Alex1607 · July 3, 2024, 10:02pm

Hey, I am currently setting up QWEN2 for me on my server via docker. I got it working so far, but it answers super, and I mean like super slow. A simple “Hello!” took like 3 minutes to respond to. I set it up to use the CPU which, of course, is slower than via a GPU but I guess it shouldn’t be that slow. I gave it 16 GB RAM and 6 Threads. However whenever it runs it doesn’t show any significant CPU usage. It sits at around just 1,5 threads and 2 GB of the RAM being used. Do I need to do something to have it use multiple cores and more memory so it can be speeded up? Edit: I also noticed I am getting this error in the console while starting: /usr/local/lib/python3.9/site-packages/transformers/modeling_utils.py:2525: UserWarning: Attempting to save a model with offloaded modules. Ensure that unallocated cpu memory exceeds the shard_size (5GB default) from what I have read it is because it had to use the disc. Which for me doesn’t make sense because I gave it more than enough memory and it just doesn’t use it. My entire code is here: Dockerfile · GitHub

nimatov · July 3, 2024, 11:37pm

Hi,
I am afraid 16GB can be not enough . Model weights ~ 15 GB . And , I guess, the OS priority for model loading is lower that causes model offloading . I suggest to use bigger memory . Disappearing the warning will tell you your in right track. What Cloud instance do you use ?

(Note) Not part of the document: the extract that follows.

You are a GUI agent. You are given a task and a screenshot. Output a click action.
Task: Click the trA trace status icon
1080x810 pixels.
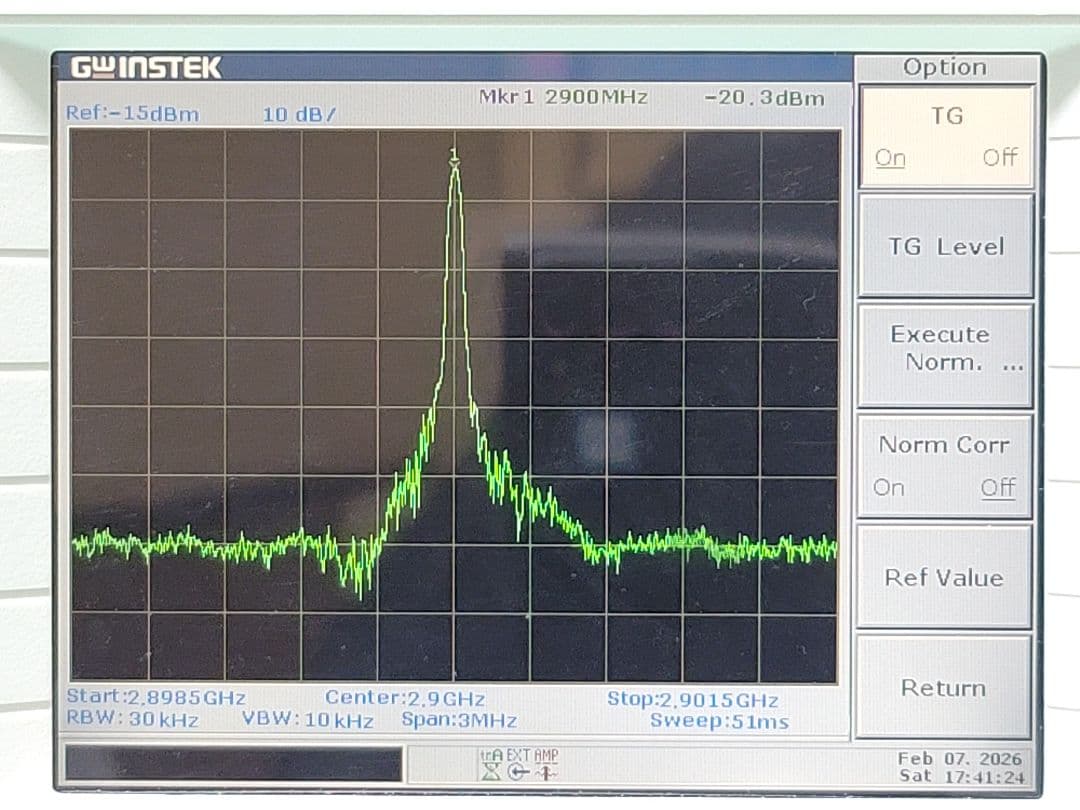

Alex1607 · July 4, 2024, 6:27am

Thank you for your response!
Fair enough, I now also tried to run it with 128 GB of RAM but it still only used a single GB of it. So it seems like something is preventing it from taking more than that, which I just can’t find the reason for.
The server which I am using isn’t a cloud instance, however it’s a core i9 9900k, 128gb ram and 1tb nvme, no GPU unfortunately but as I don’t plan to train it and just want to use it, I guess that should be fine.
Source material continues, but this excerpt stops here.